Labour Vision interview with Jeremy Newmark

Originally printed in Labour Vision, interview by Sam Stopp. 

Chair of the Jewish Labour Movement tells Labour Vision: “We stay, we stand, and we fight.”

Jeremy Newmark answers my call to him in his usual strong, enthusiastic voice. His energy as an orator and as a campaigner is a defiant rejoinder to the anti-Semites who bedevil our politics with ever-increasing boldness.

Towards the end of our conversation, Newmark tells me that his message to those who have left Labour – or are thinking of leaving Labour – because of the scourge of anti-Semitism is to revive the spirit of Cable Street. “We stay, we stand and we fight”, Newmark growls. And I believe him.

As a Jewish Labour member myself, I have been eager to interview Newmark for some time. Although not Jewish myself, I joined the Movement last year when it was becoming increasingly apparent that the Labour Party had a growing problem with anti-Semitism. Call it solidarity or basic Socialist instinct if you will. Many other non-Jewish Labour members have done the same and the Movement’s ranks have now swelled to over 2,000.
+++++
■ Requirement ■
Set down, word for word, the part of the Jeremy Newmark interview that opens with the words containing "As a Jewish" and closes with "to over 2,000.". The material that comes next has nothing to do with the interview.
+++++
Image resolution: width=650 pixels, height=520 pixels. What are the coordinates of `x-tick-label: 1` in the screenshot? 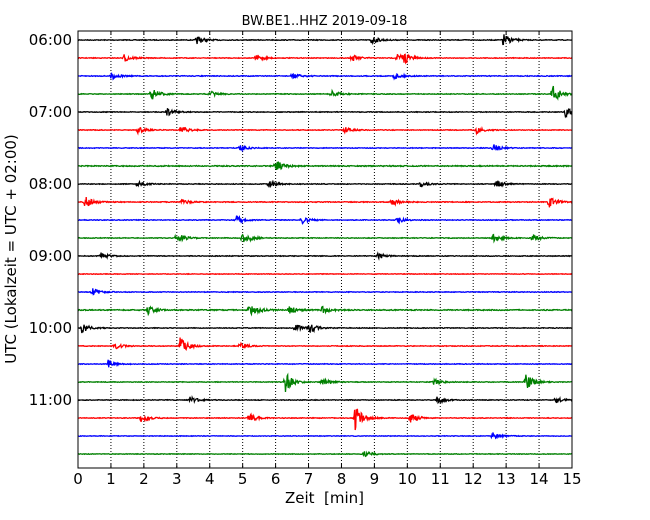 It's located at (111, 479).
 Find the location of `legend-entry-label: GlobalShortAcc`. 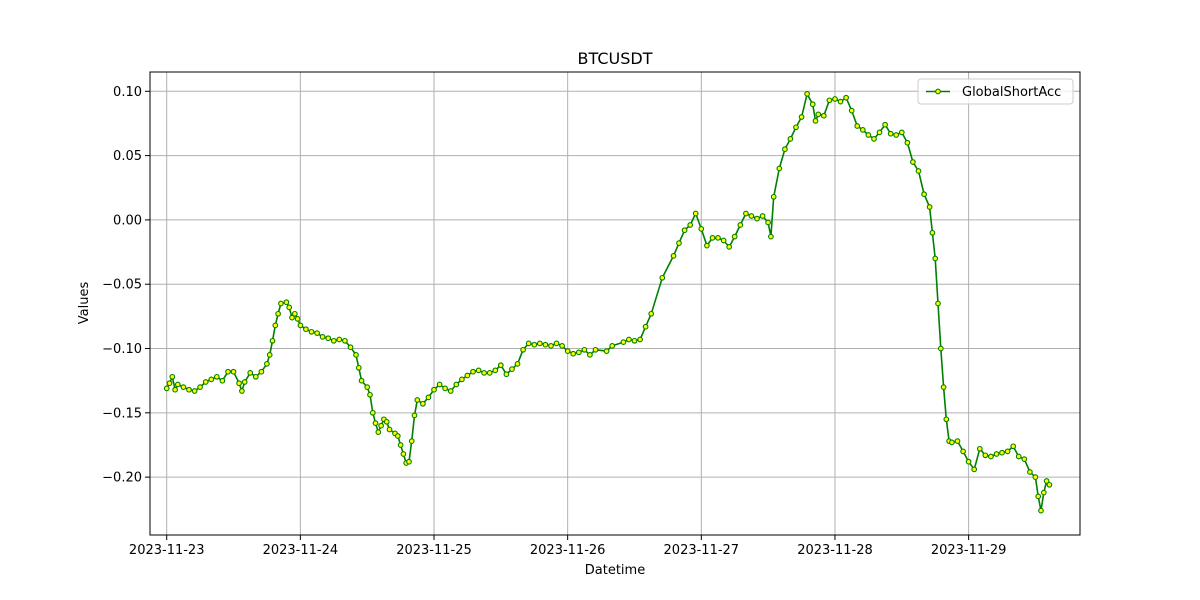

legend-entry-label: GlobalShortAcc is located at coordinates (1012, 92).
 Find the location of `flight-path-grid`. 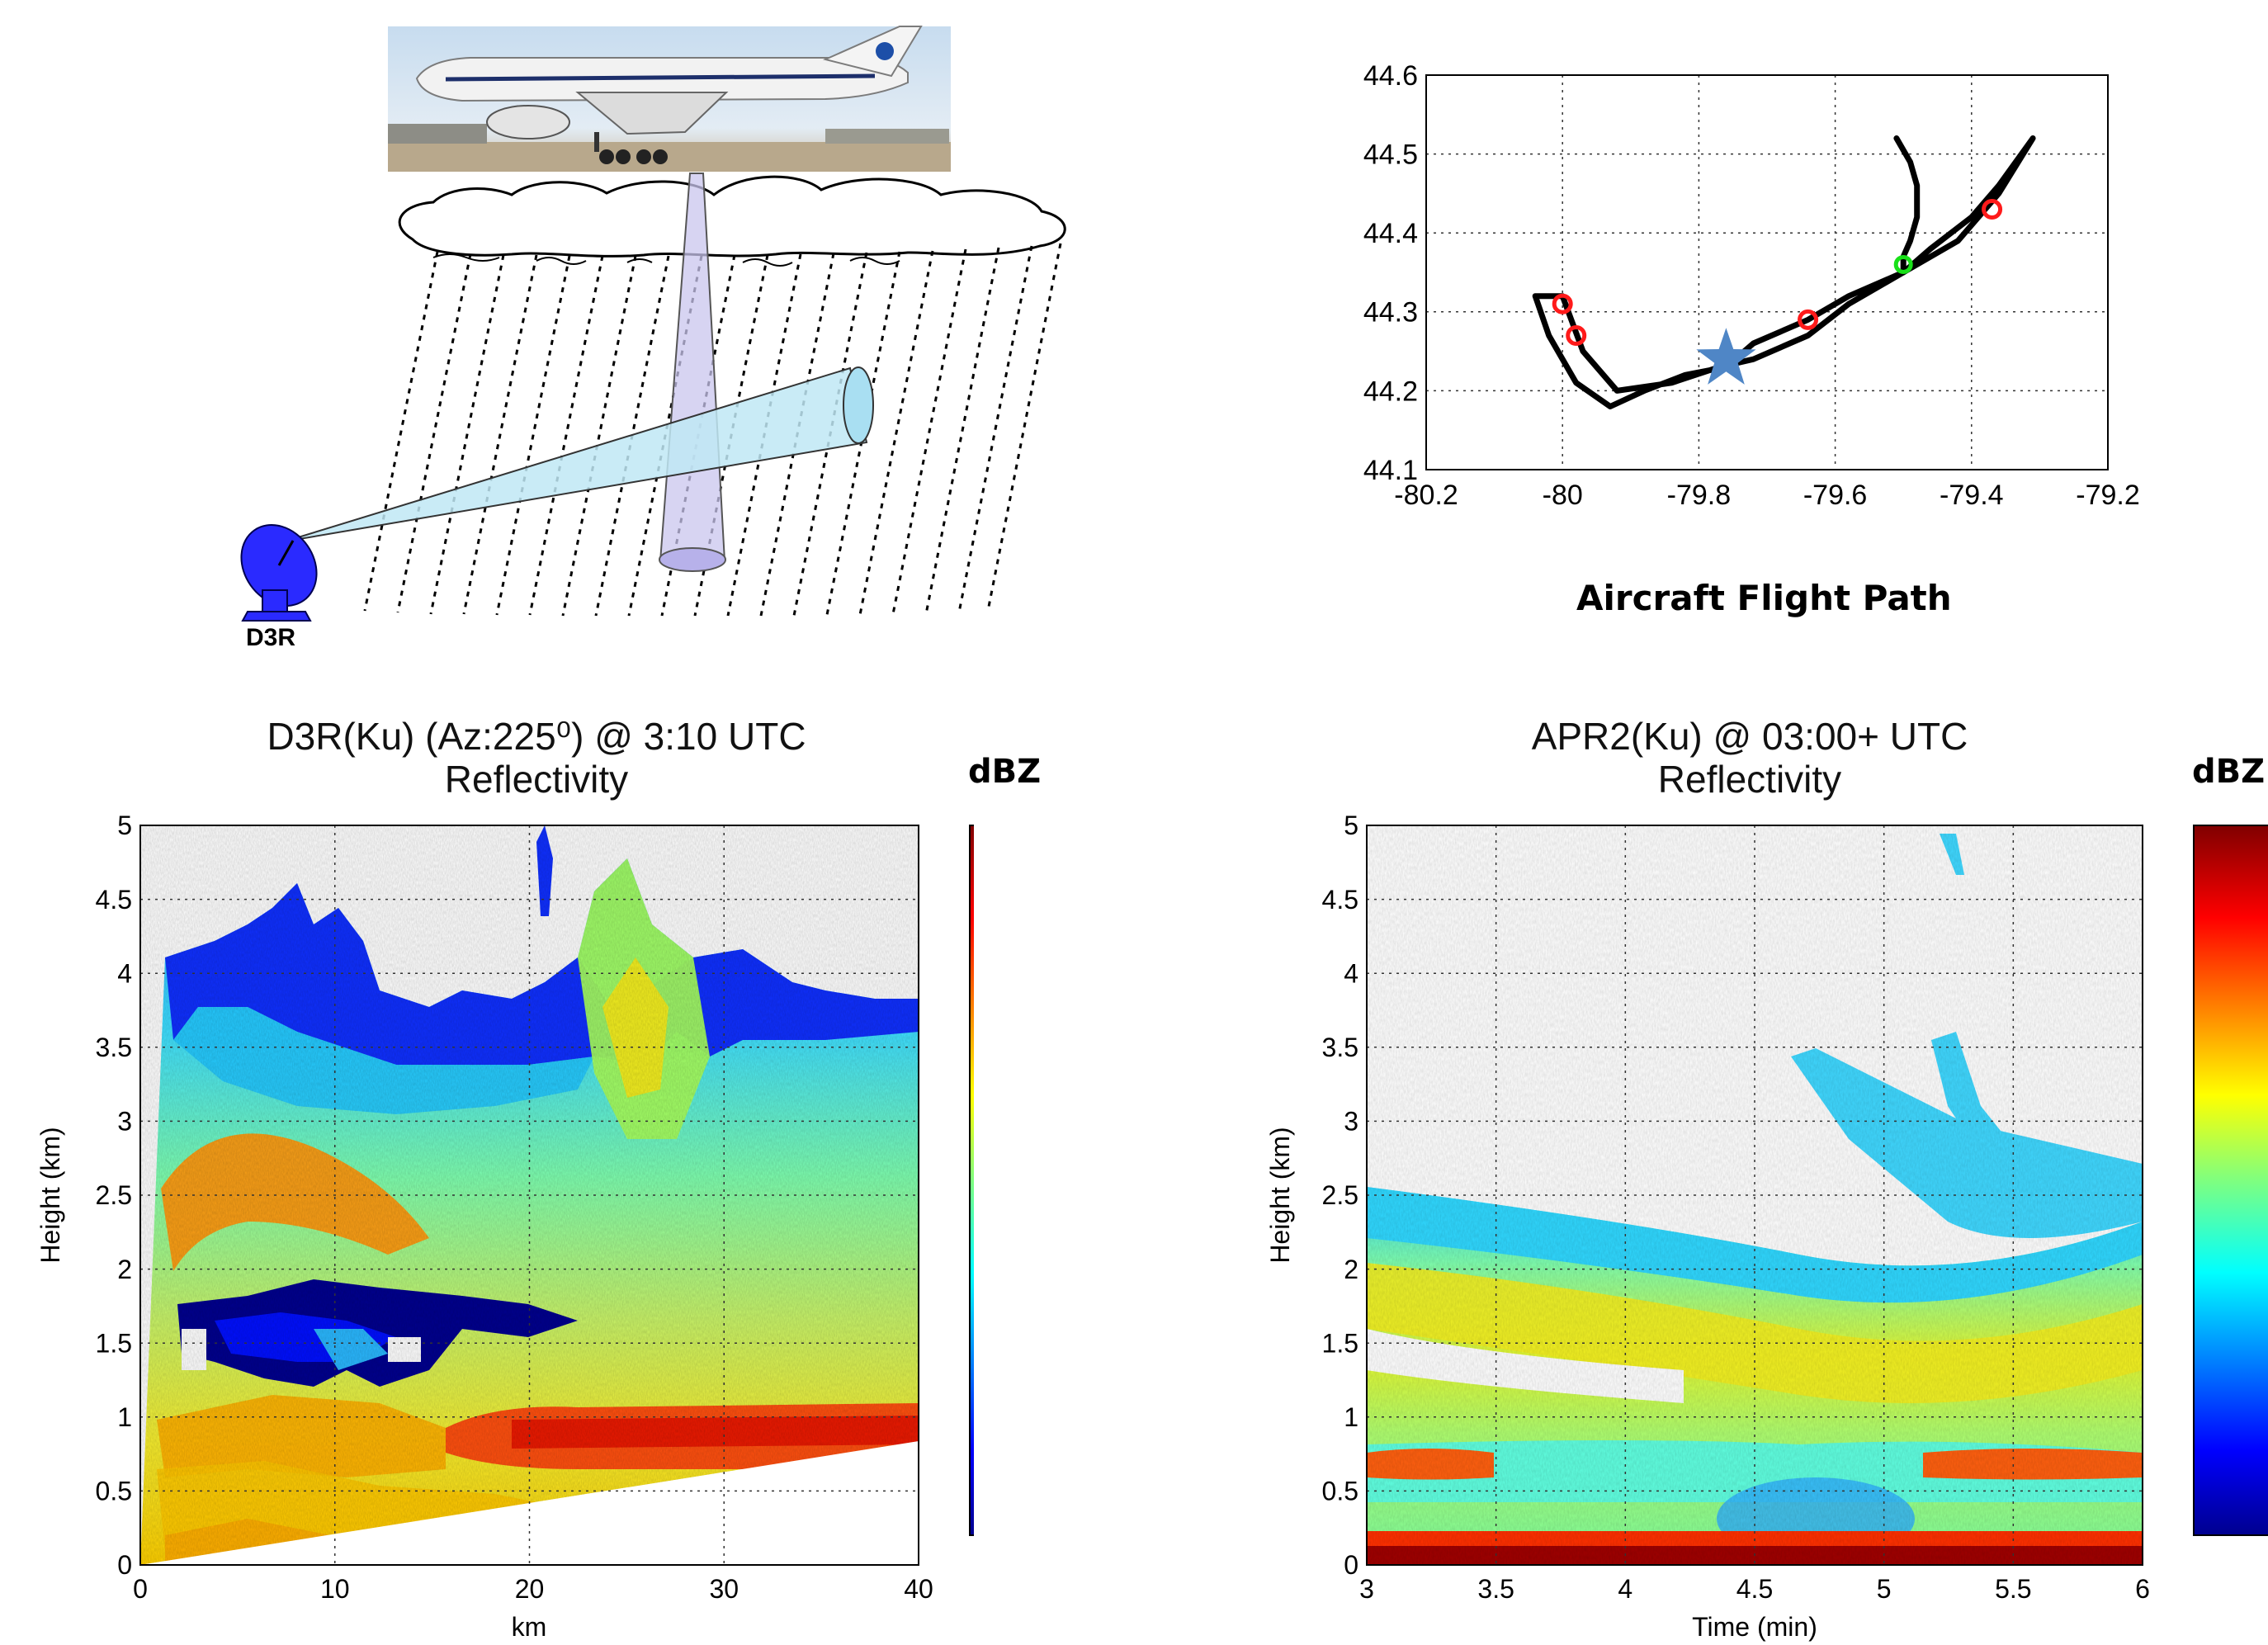

flight-path-grid is located at coordinates (1767, 273).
+++++
■ Expected answer ■
As a Jewish Labour member myself, I have been eager to interview Newmark for some time. Although not Jewish myself, I joined the Movement last year when it was becoming increasingly apparent that the Labour Party had a growing problem with anti-Semitism. Call it solidarity or basic Socialist instinct if you will. Many other non-Jewish Labour members have done the same and the Movement’s ranks have now swelled to over 2,000.